It ruled that Akiba was a "publisher" or "speaker," using very vaguely-drawn definitions of these terms. Furthermore, it asserted Akiba "participated in the creation or development of information," something it didn't seem to have done.

Goldman:
As for the interpretation of “creation and development,” I don’t see how anyone can interpret those words to include retailing a record without any modifications at all.
So, the court reached the right decision but deployed dodgy arguments. Now these arguments are being used to punch holes in Section 230 in this Xcentric case.

On top of the questionable precedent it cites, the court also finds other actions by Xcentric to be adversely effecting its 230 protections.
Xcentric argues that drawing all inferences in favor of Vision Security, it must be found to have been a neutral publisher. The facts as alleged, however, support a contrary conclusion. Applying the Iqbal standard, the court must give weight to the following allegations: Xcentric maintains the “Ripoff Report” website with a tag line, “By Consumers, for consumers” and “Don’t let them get away with it. Let the truth be known.” Contrary to the stated tagline, the Ripoff Report allows competitors, not just consumers, to post comments. The Ripoff Report home page states: “Complaints Reviews Scams Lawsuits Frauds Reported, File your review.
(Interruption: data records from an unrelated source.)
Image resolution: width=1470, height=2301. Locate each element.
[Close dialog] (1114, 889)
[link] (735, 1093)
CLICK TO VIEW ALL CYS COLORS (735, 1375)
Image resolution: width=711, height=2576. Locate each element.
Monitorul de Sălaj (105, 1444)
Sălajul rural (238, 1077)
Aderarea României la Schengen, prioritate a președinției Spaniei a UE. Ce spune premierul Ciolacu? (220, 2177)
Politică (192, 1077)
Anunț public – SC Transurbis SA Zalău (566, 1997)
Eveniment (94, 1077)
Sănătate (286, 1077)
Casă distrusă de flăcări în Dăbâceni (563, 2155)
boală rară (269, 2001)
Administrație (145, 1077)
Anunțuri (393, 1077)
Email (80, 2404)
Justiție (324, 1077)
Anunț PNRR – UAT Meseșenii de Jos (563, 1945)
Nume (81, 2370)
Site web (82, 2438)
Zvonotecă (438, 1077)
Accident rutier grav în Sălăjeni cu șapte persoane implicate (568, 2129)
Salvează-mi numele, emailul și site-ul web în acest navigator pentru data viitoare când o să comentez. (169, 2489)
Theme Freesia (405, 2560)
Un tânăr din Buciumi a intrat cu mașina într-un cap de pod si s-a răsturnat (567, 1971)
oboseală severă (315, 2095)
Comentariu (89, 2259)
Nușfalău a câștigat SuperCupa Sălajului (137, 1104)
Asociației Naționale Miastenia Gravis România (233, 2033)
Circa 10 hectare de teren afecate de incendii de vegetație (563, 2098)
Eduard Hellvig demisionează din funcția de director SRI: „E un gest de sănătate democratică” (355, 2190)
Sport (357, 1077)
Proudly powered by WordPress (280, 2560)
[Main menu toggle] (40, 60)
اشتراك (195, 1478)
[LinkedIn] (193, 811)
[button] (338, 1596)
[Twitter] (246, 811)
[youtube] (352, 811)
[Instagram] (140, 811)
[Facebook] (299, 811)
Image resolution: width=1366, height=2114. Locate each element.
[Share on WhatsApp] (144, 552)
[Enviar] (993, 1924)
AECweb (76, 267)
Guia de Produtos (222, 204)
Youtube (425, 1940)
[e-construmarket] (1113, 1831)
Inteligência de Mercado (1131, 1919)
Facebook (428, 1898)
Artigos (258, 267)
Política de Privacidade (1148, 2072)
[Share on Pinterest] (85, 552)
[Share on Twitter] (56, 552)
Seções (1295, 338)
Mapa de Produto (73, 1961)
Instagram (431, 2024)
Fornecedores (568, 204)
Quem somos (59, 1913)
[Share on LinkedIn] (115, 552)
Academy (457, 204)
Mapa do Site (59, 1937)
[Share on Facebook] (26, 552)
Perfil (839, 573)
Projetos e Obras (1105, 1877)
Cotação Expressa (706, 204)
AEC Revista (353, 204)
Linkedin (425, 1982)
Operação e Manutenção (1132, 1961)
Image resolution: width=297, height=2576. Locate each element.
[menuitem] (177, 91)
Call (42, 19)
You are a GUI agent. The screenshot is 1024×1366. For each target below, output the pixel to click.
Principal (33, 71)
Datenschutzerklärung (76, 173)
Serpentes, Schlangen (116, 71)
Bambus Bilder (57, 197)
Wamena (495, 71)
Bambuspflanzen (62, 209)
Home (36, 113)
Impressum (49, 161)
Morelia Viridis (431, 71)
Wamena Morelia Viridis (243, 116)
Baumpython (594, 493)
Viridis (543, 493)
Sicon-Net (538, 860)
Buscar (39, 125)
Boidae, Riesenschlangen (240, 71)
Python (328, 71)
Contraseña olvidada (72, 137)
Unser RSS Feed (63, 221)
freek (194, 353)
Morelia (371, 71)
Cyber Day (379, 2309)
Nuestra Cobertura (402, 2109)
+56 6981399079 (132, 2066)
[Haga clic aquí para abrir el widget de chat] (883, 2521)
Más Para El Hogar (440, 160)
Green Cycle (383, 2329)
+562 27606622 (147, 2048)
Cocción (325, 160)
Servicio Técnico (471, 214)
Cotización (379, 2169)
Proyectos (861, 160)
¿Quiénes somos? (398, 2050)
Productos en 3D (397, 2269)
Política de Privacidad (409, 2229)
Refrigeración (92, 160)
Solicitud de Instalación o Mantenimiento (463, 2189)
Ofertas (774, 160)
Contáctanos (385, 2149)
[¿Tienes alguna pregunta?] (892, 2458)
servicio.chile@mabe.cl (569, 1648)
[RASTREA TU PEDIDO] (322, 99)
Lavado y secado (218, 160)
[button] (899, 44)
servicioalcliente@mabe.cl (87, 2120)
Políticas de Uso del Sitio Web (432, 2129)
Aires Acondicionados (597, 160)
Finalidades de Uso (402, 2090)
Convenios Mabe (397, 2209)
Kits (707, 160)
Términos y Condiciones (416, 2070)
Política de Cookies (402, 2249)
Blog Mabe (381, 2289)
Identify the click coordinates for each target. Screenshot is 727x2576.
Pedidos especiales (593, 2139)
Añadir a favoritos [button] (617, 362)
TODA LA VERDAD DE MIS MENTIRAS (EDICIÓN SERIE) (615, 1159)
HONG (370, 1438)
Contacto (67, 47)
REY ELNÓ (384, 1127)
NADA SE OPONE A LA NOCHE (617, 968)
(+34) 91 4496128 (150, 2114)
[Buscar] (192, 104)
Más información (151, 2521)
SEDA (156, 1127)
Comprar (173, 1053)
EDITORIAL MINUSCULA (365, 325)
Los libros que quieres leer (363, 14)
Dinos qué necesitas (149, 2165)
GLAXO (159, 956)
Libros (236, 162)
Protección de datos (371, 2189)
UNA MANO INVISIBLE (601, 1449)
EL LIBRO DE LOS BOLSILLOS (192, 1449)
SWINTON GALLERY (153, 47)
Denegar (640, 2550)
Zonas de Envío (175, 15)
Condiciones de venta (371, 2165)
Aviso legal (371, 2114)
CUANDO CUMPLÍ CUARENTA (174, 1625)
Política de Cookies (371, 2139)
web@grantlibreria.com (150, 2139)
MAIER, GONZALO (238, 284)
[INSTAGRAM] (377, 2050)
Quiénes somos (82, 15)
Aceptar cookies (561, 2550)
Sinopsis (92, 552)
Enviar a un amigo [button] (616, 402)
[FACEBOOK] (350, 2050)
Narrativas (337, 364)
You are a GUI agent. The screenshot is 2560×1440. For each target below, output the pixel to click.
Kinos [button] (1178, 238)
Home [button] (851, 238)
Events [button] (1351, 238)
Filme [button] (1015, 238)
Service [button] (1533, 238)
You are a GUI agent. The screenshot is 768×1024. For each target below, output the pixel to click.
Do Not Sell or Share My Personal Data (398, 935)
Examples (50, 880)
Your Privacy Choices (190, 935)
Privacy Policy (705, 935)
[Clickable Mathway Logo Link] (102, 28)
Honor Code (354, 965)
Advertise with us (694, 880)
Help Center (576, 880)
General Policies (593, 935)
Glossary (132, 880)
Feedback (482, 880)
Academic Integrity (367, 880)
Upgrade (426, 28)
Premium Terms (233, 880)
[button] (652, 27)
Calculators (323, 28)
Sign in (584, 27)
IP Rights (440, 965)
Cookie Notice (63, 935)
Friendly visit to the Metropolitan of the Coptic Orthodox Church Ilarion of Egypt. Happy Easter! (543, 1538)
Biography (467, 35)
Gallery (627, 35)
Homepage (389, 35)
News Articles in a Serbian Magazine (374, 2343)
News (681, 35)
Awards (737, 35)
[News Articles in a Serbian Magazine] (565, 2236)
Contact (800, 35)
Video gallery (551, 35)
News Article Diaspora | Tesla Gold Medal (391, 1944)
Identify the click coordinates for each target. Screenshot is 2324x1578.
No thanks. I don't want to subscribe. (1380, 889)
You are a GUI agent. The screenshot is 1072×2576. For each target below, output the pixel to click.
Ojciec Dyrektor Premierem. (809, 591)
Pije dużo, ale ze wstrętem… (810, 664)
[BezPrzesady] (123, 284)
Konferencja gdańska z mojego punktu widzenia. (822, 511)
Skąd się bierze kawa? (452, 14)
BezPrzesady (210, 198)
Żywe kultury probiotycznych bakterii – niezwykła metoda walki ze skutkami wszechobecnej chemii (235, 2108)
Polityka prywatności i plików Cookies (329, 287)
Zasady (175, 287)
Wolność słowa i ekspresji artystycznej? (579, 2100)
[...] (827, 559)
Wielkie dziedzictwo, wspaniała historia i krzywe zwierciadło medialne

Consumers educating consumers.” These allegations allow a reasonable inference that the Ripoff Report encourages negative content.
From there, the court wanders into a discussion of something nearing extortion allegations.
These specifically pleaded facts support a reasonable inference that Xcentric was not a neutral publisher. It had an interest in, and encouraged, negative content. It refused to remove the content, even when told by the author that it was false and he wanted it removed. What interest would a neutral publisher have in maintaining false and harmful content against the wishes of the author unless it advanced its own commercial interests? The alleged facts allow a reasonable inference that Xcentric refused to remove the offensive content to promote its own corporate advocacy program. Indeed, it is reasonable to infer that the very raison d’etre for the website was to commercialize on its ability to sell its program to counter the offensive content the Ripoff Report encouraged.
The conclusion the court reaches is that Xcentric is not immune under Section 230. This case hasn't been decided yet, but these opinions -- considering the precedent being cited -- have the potential to do genuine harm to Section 230 protections, at least in the Tenth Circuit. As Goldman points out, a favorable ruling employing these arguments would lay out a welcome mat for a ton of questionable lawsuits.
What stands out most to me is the favorable citation to the Accusearch case. It’s the governing law in the Tenth Circuit, so it’s an entirely appropriate citation, but this is additional evidence that perhaps the Accusearch case has done more damage to Section 230 than the more publicized Roommates.com case. I’m reminded of another recent bad Section 230 ruling, the General Steel v. Chumley case, also in the Tenth Circuit and also favorably citing Accusearch. To me, I’m getting nervous that Accusearch has tainted the Tenth Circuit’s jurisprudence such that we’ll see continued anomalous cases there. It would be a green light for Section 230 haters to forum-shop their cases into the Tenth Circuit.
Goldman also posits this combination of rulings has turned the definition of "neutral publisher" into an unreachable ideal.
The court’s legal test of “neutral publisher” is an oxymoron and incoherent. By definition, no publisher is ever neutral. Instead, any legal standard dependent on “neutrality” becomes a placeholder for other social norms. As we saw in the Washington Supreme Court Backpage ruling, when the battleground shifts to a website’s purported “neutrality,” the defendants are in trouble. In this case, the court misinterprets “neutrality” to mean that soliciting only negative reviews wasn’t “neutral.” By the same implication, then, a website that only permitted positive reviews wouldn’t be “neutral” either (for example, eBay’s feedback forum restricts sellers to only leaving positive feedback for buyers). [...] Now, in light of the Backpage ruling, I expect anti-230 plaintiffs will call the defendant “non-neutral” in every complaint. Can’t hurt, might help.
That's something Section 230 doesn't need: additional opportunities for misguided plaintiffs to throw every argument against a friendly venue's walls and hope that something sticks. Ripoff Report -- which spends a great deal of time in court -- uses its Section 230 protections to their fullest extent. The problem is that it deploys certain tactics that courts find unpleasant. While these really shouldn't be enough to strip it of these protections, the tactics do seem to be having a deleterious effect on judges' opinion of the website. And once one decides it has crossed the line, Section 230 protections will begin eroding quickly.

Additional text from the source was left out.